Premier point : Les auto­rités israé­liennes avaient- elles le droit de faire usage de la force pour faire res­pecter le blocus de Gaza et empêcher les navires de livrer leur car­gaison huma­ni­taire ? Répondre à cette question revient à s’interroger sur la légalité du blocus de la bande de Gaza, notamment au regard du droit inter­na­tional huma­ni­taire. Décrété en juin 2006 à la suite de la capture d’un soldat israélien - libéré en octobre 2011 en échange d’un millier de pri­son­niers pales­ti­niens - le blocus ter­restre, maritime et aérien de la bande de Gaza a été ren­forcé en juin 2007 à la suite de la prise de contrôle de ce ter­ri­toire par le Hamas. Le rapport Palmer avait curieu­sement considéré que le blocus de Gaza était légal et que l’usage de la force par les soldats israé­liens à bord du navire était néces­saire pour le faire res­pecter. Vio­lation du droit inter­na­tional des droits de l’homme

Le Manuel de San Remo du 12 juin 1994 sur le droit inter­na­tional appli­cable aux conflits armés sur mer autorise le blocus naval en cas de conflit armé (section II points 93 et s.) et permet ainsi le recours à la force pour le mettre en œuvre lorsqu’un navire, même d’un État tiers, tente de le forcer. S’appuyant sur cette dis­po­sition, la marine israé­lienne interdit l’entrée et le passage de tout navire étranger dans les eaux ter­ri­to­riales de Gaza et dans une zone élargie jusqu’ à 40 milles, faisant res­pecter ce blocus, au besoin, par l’usage de la force. 

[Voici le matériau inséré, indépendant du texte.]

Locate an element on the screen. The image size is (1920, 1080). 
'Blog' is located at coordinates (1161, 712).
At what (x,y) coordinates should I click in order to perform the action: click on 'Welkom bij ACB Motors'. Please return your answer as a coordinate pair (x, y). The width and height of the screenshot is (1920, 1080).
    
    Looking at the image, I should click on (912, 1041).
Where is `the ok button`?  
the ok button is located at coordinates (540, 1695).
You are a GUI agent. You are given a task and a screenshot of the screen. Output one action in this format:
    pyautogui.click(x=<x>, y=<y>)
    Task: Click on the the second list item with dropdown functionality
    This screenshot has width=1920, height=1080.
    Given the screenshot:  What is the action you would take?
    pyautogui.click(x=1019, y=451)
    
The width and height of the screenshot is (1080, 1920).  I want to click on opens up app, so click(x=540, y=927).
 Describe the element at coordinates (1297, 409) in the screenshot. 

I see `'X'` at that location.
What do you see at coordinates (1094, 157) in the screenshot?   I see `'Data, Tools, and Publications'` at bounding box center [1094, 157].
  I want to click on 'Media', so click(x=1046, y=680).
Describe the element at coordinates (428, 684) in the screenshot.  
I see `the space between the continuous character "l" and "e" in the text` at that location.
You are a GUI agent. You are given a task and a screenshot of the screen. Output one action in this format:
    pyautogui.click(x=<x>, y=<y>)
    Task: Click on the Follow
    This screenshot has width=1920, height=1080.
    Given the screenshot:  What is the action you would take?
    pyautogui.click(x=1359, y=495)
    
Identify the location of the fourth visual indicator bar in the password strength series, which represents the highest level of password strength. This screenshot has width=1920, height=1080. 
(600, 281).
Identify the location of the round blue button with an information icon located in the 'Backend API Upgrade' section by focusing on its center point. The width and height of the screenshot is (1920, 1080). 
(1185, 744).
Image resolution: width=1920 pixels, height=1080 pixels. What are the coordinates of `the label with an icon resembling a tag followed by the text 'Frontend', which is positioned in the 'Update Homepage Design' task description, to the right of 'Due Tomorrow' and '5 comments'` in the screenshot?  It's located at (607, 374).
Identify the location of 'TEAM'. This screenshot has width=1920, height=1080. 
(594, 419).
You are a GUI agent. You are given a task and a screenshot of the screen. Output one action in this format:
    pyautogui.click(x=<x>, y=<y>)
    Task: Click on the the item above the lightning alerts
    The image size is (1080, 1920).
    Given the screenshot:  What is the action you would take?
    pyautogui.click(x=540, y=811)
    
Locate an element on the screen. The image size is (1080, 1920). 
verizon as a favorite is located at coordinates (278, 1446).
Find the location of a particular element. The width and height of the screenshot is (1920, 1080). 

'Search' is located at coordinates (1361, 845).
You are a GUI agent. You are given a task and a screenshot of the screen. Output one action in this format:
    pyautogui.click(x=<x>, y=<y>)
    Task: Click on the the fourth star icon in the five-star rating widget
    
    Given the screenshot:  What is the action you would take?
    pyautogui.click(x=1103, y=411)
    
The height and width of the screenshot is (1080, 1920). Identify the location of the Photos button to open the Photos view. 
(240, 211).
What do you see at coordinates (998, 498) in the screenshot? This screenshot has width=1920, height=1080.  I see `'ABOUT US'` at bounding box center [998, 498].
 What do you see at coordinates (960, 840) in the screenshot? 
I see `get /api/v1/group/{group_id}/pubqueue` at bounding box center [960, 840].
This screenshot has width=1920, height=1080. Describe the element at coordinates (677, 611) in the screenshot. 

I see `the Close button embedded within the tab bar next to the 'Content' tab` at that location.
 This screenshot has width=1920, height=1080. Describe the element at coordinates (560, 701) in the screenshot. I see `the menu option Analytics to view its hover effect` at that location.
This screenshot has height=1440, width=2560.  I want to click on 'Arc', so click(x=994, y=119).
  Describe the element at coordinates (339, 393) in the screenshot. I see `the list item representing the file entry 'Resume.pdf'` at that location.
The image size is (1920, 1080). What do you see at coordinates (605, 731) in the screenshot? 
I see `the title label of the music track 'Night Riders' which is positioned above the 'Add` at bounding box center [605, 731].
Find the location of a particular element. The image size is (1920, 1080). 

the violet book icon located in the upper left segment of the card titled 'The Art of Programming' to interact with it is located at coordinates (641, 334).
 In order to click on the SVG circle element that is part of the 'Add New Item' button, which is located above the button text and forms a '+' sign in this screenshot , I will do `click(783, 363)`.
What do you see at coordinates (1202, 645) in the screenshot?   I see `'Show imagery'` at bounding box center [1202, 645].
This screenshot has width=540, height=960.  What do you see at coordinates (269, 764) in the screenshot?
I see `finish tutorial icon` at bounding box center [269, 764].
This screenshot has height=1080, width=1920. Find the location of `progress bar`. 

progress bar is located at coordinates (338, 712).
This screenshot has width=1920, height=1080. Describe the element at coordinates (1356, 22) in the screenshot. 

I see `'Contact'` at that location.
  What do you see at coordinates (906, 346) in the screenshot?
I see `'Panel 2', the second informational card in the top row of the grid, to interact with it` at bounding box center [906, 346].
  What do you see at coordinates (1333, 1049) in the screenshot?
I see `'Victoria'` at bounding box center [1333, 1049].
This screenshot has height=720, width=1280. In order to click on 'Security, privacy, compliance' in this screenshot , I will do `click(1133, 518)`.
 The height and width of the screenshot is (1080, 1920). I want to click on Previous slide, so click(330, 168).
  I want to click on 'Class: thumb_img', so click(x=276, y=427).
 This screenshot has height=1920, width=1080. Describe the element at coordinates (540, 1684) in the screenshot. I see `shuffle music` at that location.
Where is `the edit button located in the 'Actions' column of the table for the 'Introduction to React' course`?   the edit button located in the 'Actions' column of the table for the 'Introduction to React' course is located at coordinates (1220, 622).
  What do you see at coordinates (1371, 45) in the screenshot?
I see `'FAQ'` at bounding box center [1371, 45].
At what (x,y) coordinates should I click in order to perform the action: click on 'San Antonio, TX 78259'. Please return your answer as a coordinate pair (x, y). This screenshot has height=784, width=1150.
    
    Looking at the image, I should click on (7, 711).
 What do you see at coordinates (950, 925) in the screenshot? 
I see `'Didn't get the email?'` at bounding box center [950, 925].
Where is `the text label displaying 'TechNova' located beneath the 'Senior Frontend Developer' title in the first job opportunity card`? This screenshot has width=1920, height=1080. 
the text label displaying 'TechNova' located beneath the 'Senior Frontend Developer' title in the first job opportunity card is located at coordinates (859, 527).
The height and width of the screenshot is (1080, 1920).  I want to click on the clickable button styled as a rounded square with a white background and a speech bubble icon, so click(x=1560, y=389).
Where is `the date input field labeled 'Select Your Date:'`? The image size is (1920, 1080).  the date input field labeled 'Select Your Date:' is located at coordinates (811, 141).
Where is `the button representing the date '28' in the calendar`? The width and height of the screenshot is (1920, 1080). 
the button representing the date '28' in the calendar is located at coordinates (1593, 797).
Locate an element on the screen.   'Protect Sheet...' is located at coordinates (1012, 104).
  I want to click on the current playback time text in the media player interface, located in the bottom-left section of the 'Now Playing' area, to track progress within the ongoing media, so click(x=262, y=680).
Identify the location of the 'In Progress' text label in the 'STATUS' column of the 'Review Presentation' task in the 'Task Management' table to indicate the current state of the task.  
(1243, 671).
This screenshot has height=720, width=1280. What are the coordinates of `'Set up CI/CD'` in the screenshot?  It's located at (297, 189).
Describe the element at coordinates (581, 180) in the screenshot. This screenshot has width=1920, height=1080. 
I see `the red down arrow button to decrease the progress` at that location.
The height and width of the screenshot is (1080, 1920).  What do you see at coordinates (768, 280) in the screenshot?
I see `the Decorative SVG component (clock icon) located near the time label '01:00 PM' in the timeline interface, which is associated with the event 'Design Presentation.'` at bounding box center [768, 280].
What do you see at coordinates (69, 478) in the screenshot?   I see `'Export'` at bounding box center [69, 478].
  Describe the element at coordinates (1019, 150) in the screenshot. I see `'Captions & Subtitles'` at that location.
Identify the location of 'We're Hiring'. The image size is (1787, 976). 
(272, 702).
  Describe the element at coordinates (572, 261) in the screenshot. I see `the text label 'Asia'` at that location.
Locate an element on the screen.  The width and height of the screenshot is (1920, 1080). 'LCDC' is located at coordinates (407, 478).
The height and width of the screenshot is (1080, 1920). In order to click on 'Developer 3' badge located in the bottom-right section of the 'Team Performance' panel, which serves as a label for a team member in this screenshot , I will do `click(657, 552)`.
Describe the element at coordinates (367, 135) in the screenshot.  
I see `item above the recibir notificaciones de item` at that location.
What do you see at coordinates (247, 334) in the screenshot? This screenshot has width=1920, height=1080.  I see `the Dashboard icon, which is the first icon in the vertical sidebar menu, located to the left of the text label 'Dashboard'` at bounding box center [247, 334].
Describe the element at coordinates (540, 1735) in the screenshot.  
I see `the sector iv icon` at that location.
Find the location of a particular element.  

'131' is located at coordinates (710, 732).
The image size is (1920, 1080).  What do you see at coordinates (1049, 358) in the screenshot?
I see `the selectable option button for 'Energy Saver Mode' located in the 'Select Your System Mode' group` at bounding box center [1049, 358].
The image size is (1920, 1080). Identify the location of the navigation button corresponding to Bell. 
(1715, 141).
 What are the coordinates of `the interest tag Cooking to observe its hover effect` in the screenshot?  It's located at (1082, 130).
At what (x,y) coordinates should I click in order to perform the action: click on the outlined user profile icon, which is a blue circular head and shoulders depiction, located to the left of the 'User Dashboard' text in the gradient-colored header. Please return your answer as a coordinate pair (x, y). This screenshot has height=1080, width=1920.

Tou­tefois, en pra­tique, la maî­trise (et la fer­meture) com­plète des fron­tières ter­restres, aériennes et mari­times (à l’exception de la zone sud, face à Rafah en Égypte) revient à faire de ce ter­ri­toire, en dépit de son évacuation par l’armée israé­lienne en 2005, un ter­ri­toire sous contrôle effectif israélien et donc juri­di­quement un ter­ri­toire occupé.

Dans ces condi­tions, Israël a le devoir, en vertu de l’article 55 de la IVème Convention de Genève du 12 août 1949, d’assurer une vie la plus normale pos­sible aux 1,5 million de civils qui vivent sur ce ter­ri­toire et donc d’y laisser entrer tous les biens essen­tiels à la vie de cette popu­lation.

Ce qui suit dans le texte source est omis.